◆ Entries on where items appear:
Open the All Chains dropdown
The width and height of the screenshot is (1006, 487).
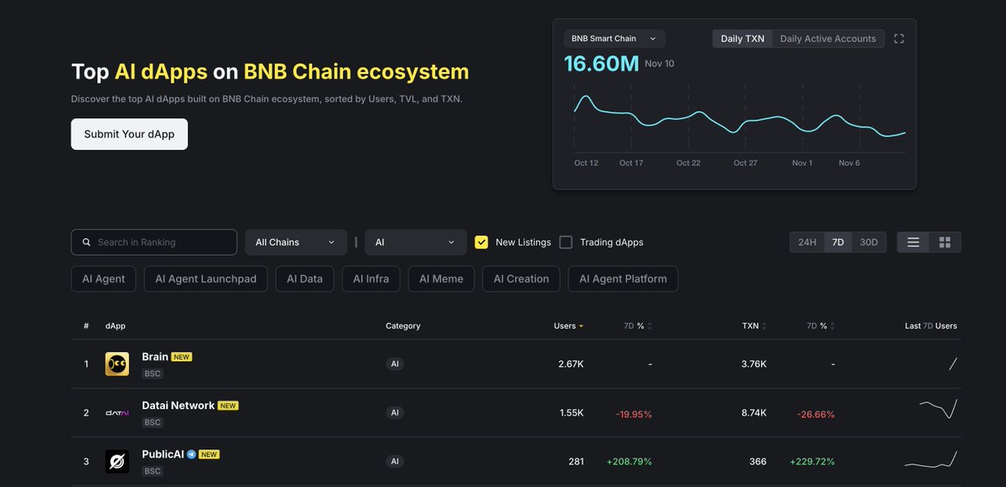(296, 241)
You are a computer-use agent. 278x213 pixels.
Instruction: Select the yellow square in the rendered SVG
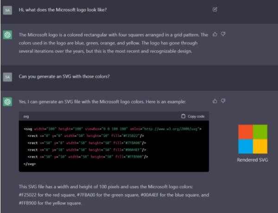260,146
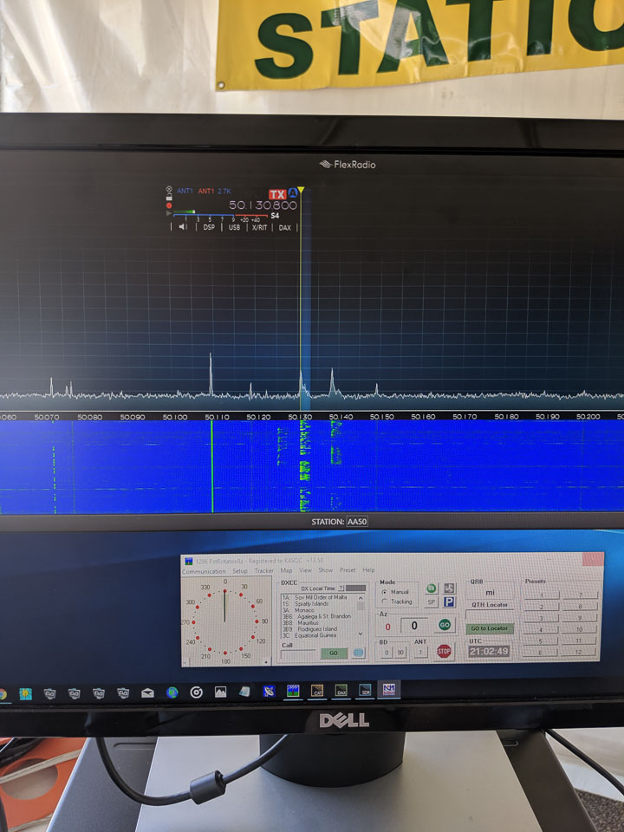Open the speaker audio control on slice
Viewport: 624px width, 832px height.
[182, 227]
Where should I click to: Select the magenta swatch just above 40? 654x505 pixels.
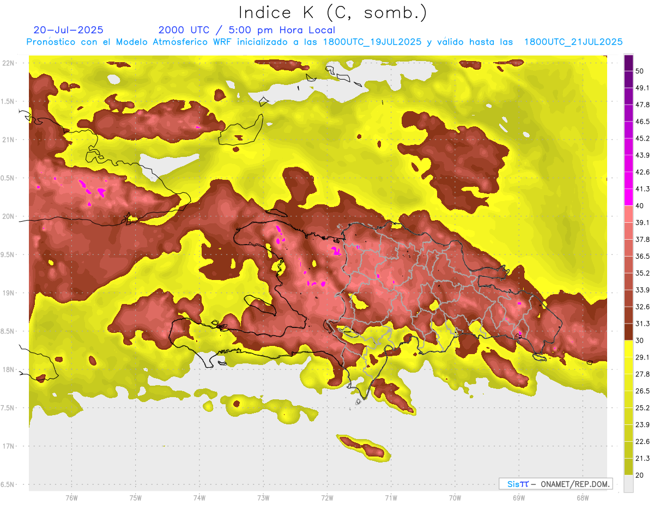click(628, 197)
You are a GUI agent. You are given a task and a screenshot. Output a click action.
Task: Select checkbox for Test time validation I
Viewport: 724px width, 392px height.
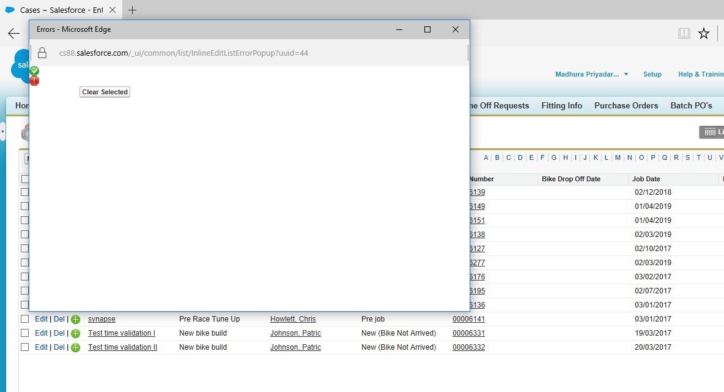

◆ Requirements: Rewrite all of the data above, substituting "screen image" for every occurrence of "screenshot" and leaving the rest unchanged. Omit the pictures from your answer.

◆ Result:
Open the All Chains dropdown
The width and height of the screen image is (1006, 487).
(296, 241)
You are a computer-use agent. 278x213 pixels.
Instruction: Select the yellow square in the rendered SVG
260,146
Open the speaker audio control on slice
Viewport: 624px width, 832px height.
[182, 227]
Where should I click to: Select the magenta swatch just above 40? 654x505 pixels.
click(628, 197)
You are a GUI agent. You are given a task and a screen image. Output a click action.
Task: Select checkbox for Test time validation I
Viewport: 724px width, 392px height.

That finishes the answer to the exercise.